Vision systems: Processing at the edge, in the cloud, or both?
Generally speaking, computer vision enables computers to derive actionable results from digital images and video. Just as Artificial Intelligence (AI) allows computers to think, computer vision lets them also see, observe and understand, all in a fraction of a second. A typical sequence begins with filters that modify the image, followed by extraction of data, communicating that data somewhere for processing or comparing it against known tolerances to deliver a pass/fail result.
Visual inspection of peanuts on a conveyor belt, for example, requires the camera and its processing system to view all the nuts as they go speeding by, determine which ones are unacceptable, and send a command to a device that blows just those specimens from the belt. The camera system in an autonomous vehicle takes this to a new level as it must scan and evaluate all the details of the operating environment, analyze what it sees and send comprehensive results that determine how the vehicle should respond.
The cloud is immense and so is its latency
In either case, this requires a combination of a high-resolution video, formidable processing power and AI, and a high-speed communication path. But in many applications today, the solution is limited to performing minimal image processing in the camera itself or a nearby embedded computer connected via gigabit Ethernet or CoaXPress. When cloud computing emerged, it offered virtually unlimited processing power and storage capability. These resources continue to grow as Amazon Web Services (AWS) and Microsoft Azure offer comprehensive tools that make the process easier, safer and more affordable.
It has nevertheless become apparent that for real-time applications, it takes too long for a round trip between where the images are captured and the cloud (and back). They include robotics and other industrial applications, vehicle Advanced Driver Assistance Systems (ADAS), telesurgery and dozens more. Security becomes another issue, as the transmission path provides a large attack surface for hackers.
Processing images and video at the edge solves these problems by reducing latency to near zero and maintaining critical data at its source. It also requires only a single, low-cost initial capital expenditure rather than the recurring cost of using a cloud service and allows end-users to continue to collect and process data if external communication is disrupted. But even minimal image processing requires considerable computing prowess, and until relatively recently, it was either unavailable in a small footprint, too expensive, or both.

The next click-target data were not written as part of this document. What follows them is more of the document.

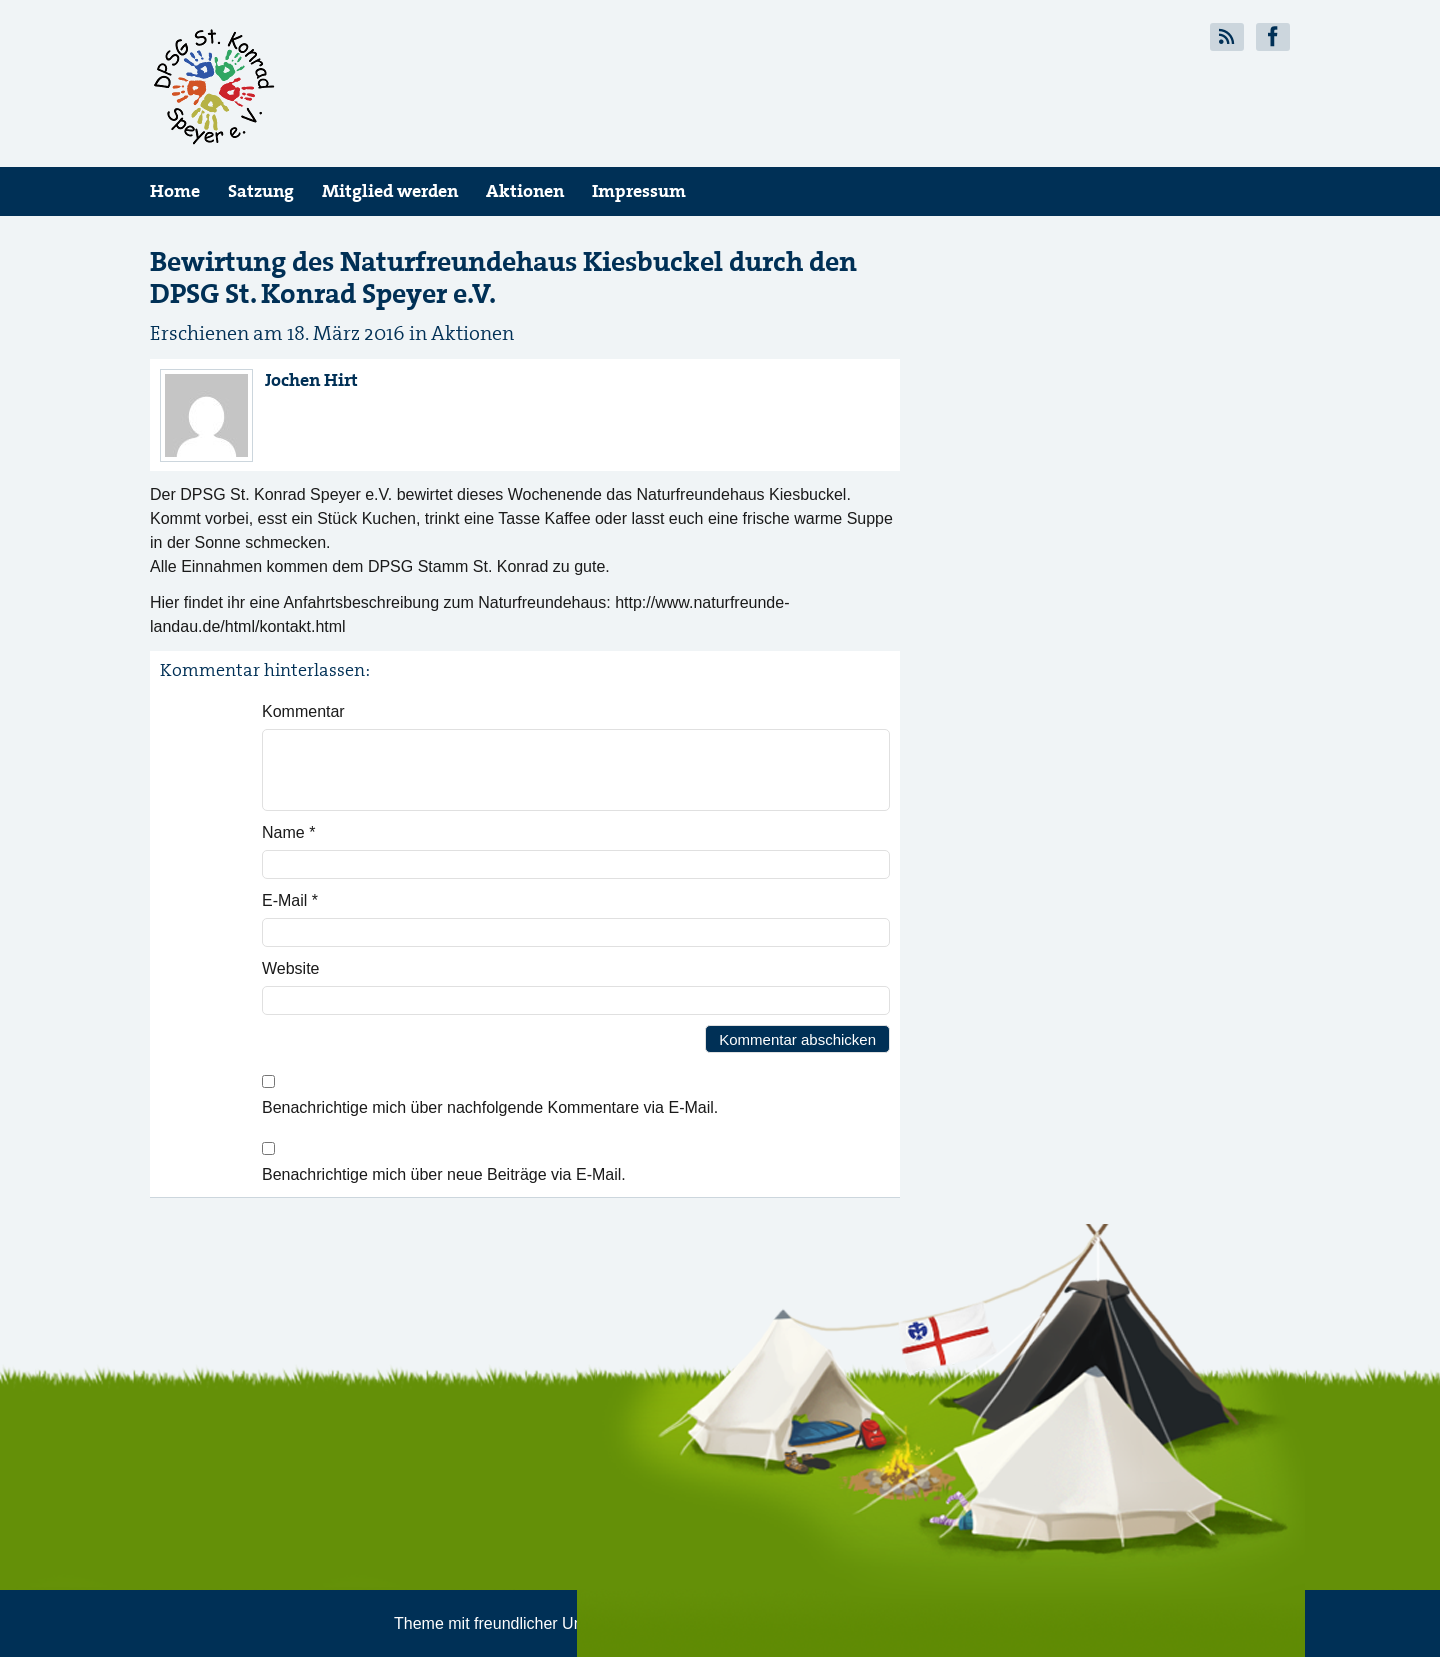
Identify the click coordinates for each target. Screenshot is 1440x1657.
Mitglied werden (390, 191)
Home (175, 191)
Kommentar (303, 711)
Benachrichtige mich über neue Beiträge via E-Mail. (444, 1174)
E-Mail (290, 900)
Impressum (639, 191)
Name (288, 832)
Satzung (261, 191)
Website (291, 968)
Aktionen (525, 191)
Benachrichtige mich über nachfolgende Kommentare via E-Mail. (490, 1107)
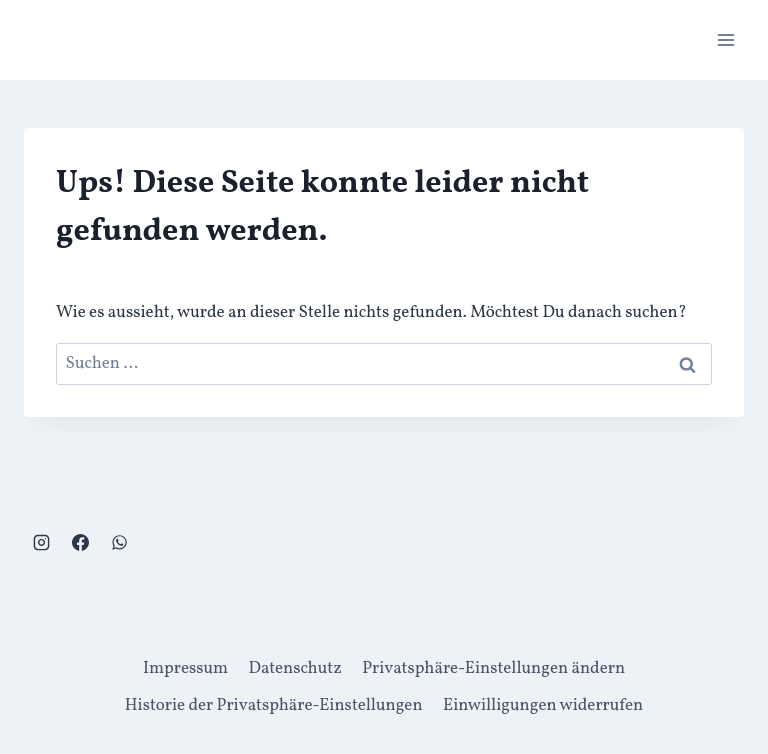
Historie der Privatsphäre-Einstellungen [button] (274, 705)
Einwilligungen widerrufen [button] (543, 705)
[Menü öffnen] (725, 39)
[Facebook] (80, 542)
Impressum (185, 668)
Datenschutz (295, 668)
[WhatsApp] (119, 542)
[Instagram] (41, 542)
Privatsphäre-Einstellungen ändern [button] (493, 668)
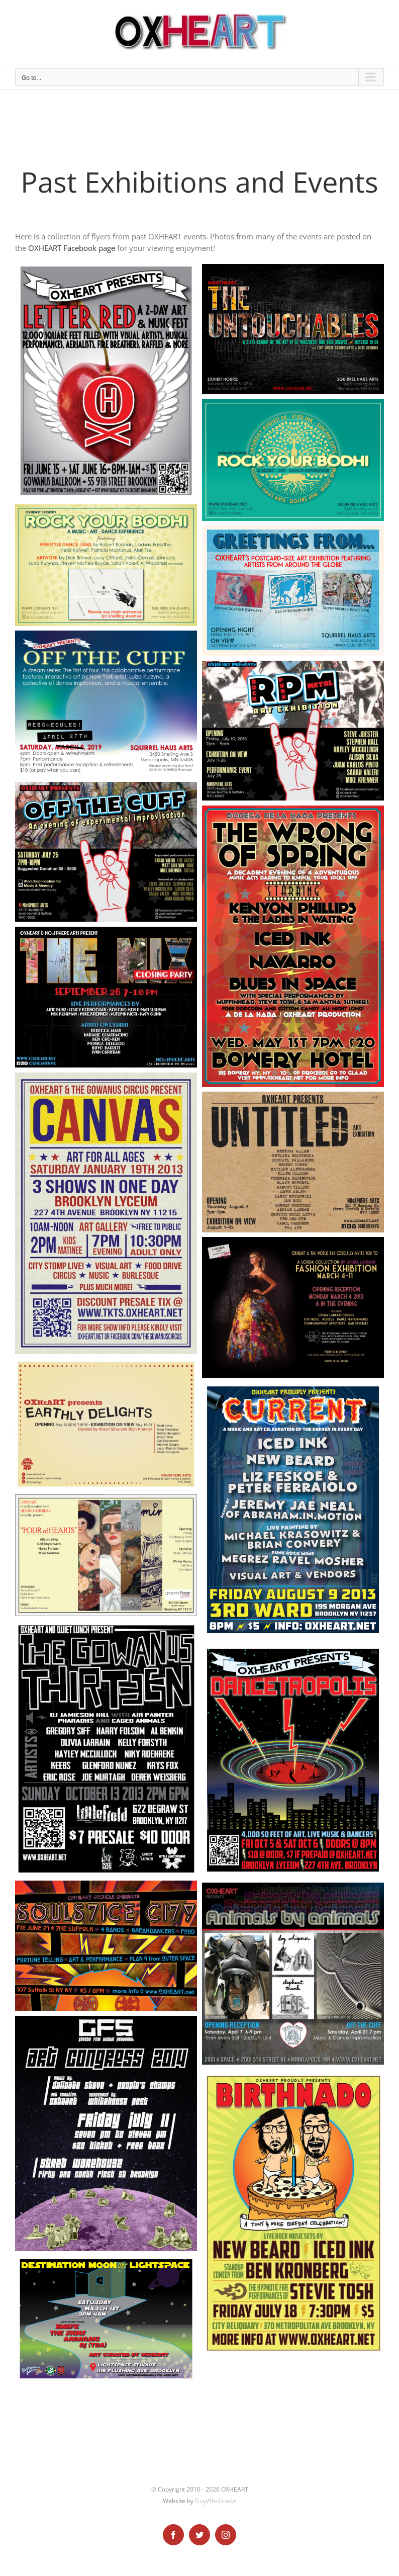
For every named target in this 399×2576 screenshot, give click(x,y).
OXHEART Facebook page (71, 248)
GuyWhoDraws (216, 2501)
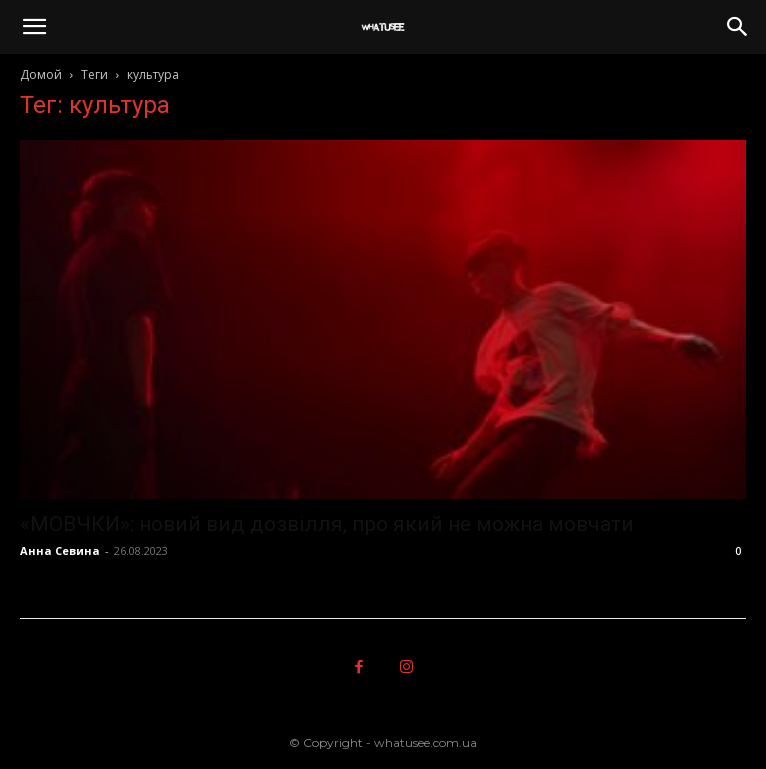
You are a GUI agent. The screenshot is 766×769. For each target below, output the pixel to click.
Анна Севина (60, 550)
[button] (34, 27)
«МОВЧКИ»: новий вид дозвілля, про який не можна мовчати (327, 524)
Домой (41, 74)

Fortunately, that’s no longer the case, as some companies have dramatically increased the performance of their devices by integrating the Central Processing Unit (CPU), Graphics Processing Unit (GPU) and AI processors on a single device. GPUs alone have evolved from 2D and 3D graphics processors to massively parallel “AI accelerators.” They can accommodate any level of image processing and machine learning directly on the camera, even when the data load is immense, as it is for high-resolution video. In fact, even 32-b microprocessors and single-board computers can now perform a surprising amount of machine learning at very low cost and power consumption in a very small footprint.
Putting it all together
That said, designers are still faced with making important decisions, from integrating hardware and application software, training computer vision models, and integrating existing models and computer vision libraries in the application. To make all this easier, some suppliers are integrating compute units so designers can benefit from a single platform-level application programming interface. With a single unified programming interface for each vendor, programming a computer vision system should be easier, whether the driving force is a CPU, GPU or Field Programmable Gate Array (FPGA).
Better yet, at least one major camera manufacturer provides a complete edge-to-cloud package that combines the camera, the AI and machine learning capabilities of AWS with a custom camera software stack and an edge processing unit. It’s essentially a turnkey solution that avoids having to cobble together solutions from different vendors, a concept that will probably be commonplace in the future.
Cloud, edge, or something in-between?
As processing power and AI become more formidable, less expensive, compact and frugal with power, it’s logical to assume that soon there will be no need to send computer vision data to the cloud at all. But that is unlikely because even though employing cloud data centers can be expensive, it offers extraordinary advantages in sheer processing power, unlimited storage and comprehensive analysis tools.
At the moment, data captured by cameras in vehicles remains local as there is no need to connect with other vehicles or the means to do so. However, when autonomous vehicles begin plying the roadways, many will use both cameras and lidar, so they will of necessity require very high levels of onboard processing power combined with the need to share data with other vehicles, roadside sensors and other infrastructure. Some of this will be performed in vehicles where low latency is critical, but the aggregated data from all transportation-related sources will rely on the performance that only the cloud can provide.
For autonomous applications, the cloud-versus-edge decision comes down to whether enough processing power is available at the edge and if split-second decision-making is needed. If the answer to both is “yes,” edge processing is mandatory and reliance on the cloud may be of less importance. If not, the cloud can be an excellent choice. And, of course, the needs of many applications fall somewhere in between.